Krungthai Bank aims to launch subordinated debentures this year even though the funding cost of this instrument will be higher than previous sub-debt issues, as their only purpose was to strengthen Tier 2 capital.
The new issue will be made when the Securities and Exchange Commission finalises a regulatory document that will allow only accredited investors to buy subordinated debt issued by banks.
The SEC regulation is expected to be announced soon, and several banks plan to issue subordinated debt, said Kittiya Todhanakasem, first senior executive vice president at KTB.
None of the Thai banks have issued sub-debt since Basel III was implemented on January 2, 2013.

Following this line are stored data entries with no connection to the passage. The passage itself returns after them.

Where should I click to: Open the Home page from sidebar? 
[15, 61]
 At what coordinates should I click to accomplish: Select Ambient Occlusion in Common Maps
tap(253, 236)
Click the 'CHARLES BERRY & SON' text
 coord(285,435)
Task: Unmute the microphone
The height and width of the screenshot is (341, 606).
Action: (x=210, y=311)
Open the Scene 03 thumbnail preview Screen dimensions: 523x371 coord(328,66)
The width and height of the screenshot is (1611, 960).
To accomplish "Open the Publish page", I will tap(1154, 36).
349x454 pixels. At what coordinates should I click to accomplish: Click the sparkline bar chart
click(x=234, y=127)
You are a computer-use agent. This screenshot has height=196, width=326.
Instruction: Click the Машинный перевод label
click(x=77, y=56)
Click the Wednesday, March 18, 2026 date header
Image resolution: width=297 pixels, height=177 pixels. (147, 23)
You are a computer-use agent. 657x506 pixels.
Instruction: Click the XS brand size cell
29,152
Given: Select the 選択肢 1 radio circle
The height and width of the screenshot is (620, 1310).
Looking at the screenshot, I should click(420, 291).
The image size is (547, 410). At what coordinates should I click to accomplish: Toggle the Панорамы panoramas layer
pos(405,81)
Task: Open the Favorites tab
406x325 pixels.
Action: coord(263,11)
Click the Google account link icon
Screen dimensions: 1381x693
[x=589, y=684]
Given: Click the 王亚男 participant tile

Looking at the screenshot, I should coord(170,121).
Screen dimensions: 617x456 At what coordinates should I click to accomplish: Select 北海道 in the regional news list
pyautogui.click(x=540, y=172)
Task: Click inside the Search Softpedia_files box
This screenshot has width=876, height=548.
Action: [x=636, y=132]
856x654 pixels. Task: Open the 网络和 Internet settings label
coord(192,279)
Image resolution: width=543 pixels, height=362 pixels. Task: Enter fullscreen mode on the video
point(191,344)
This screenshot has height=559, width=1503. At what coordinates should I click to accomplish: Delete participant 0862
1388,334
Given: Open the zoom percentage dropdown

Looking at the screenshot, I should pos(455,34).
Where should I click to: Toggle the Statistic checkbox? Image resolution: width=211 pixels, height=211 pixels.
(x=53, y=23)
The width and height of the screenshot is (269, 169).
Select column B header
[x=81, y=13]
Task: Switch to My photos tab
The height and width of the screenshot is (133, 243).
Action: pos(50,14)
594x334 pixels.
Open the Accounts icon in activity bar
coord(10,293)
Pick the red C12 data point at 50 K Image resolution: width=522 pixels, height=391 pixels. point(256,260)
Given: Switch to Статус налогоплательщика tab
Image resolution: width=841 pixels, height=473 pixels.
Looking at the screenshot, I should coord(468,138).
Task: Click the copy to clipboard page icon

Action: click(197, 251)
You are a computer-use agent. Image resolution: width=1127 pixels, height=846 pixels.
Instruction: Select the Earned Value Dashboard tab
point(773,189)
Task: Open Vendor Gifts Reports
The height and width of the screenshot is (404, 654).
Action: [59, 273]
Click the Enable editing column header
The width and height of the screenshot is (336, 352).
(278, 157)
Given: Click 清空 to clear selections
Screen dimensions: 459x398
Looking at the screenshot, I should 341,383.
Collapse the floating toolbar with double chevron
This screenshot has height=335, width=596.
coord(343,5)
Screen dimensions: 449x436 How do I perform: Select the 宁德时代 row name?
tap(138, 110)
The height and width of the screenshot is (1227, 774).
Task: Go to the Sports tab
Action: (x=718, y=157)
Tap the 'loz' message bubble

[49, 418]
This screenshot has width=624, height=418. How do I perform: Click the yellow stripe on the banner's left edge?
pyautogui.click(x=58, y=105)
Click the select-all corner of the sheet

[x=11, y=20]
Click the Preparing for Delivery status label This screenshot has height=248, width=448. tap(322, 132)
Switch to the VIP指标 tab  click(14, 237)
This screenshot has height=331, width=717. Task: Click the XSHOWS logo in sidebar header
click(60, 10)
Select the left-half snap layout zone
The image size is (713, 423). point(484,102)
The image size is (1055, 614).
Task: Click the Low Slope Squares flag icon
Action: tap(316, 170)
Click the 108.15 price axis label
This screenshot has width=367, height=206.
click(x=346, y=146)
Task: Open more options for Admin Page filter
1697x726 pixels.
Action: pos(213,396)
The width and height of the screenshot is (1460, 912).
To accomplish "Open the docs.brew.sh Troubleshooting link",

She explained that under the Third Basel Accord, sub-debt buyers must accept the loss-absorption cost, which means they must have sufficient accreditation.
Therefore, the SEC has to regulate the buyers according to their assets under management, while bank issuers must offer a high return to attract buyers as a trade-off for the loss-absorption cost that buyers have to bear.
Under these circumstances, KTB’s new issue will need a higher coupon rate than previous subdebt instruments, she noted.
Banks require subordinated debt to reinforce Tier 2 capital. KTB’s capital adequacy ratio at the end of last year was 14.8 per cent, of which 4.6 per cent was Tier 2.
Kittiya said the bank could raise funds through unsecured notes, which would not be included in Tier 2. Even though a Thai bank recently raised funds in US dollars, KTB has enough dollars to support its customers’ requirements because it last year issued $500 million in dollar-denominated senior unsecured notes.
If its customers require more dollars, the bank has three tools to acquire them: bilateral loans, baht swaps and dollar-denominated senior unsecured notes.
On loan-loss provisions, Kittiya said KTB would keep these at a normal level of Bt1.5 billion per quarter despite the current uncertain environment. However, the bank may review its reserve policy next year to comply with Bank of Thailand requirements.
The BOT has noted that the banks have remained profitable, so are able to set higher provisions to ensure the banking system is protected, come what may.
Vorapak Tanyawong, president of KTB, said his bank was devel-oping a risk-model tool to help it analyse new loan applicants.
This will make the credit-approval process less time-consuming for staff and more efficient.
“Our risk model will consider the past three years of customers’ credit history and the previous loan-portfolio base as the indicators for analysing creditworthiness. We believe that after implementing the risk-model tool, we will see improvements in our non-performing-loan rate within two years,” he said.
KTB’s current NPL rate is more than 3 per cent.
He said small-business clients were risky during the economic slowdown but this category generated high loan yield. Therefore, the bank has to be selective by focusing on supply chains of KTB’s larger corporate customers.
Small businesses are defined as those with a credit limit of Bt20 million.
Weidt Nuchjalearn, first senior executive vice president of KTB, said the bank had set up a new division to oversee the risk and debt-collection system for retail customers and small businesses. When the risk model and the revised collection system are implemented, within three years, lending to small businesses will climb to 60 per cent of the total SME (small and medium-sized enterprises) loan portfolio from 30 per cent currently.
Outstanding loans to small businesses now account for Bt100 billion of the total SME loan portfolio of between Bt340 billion and Bt350 billion.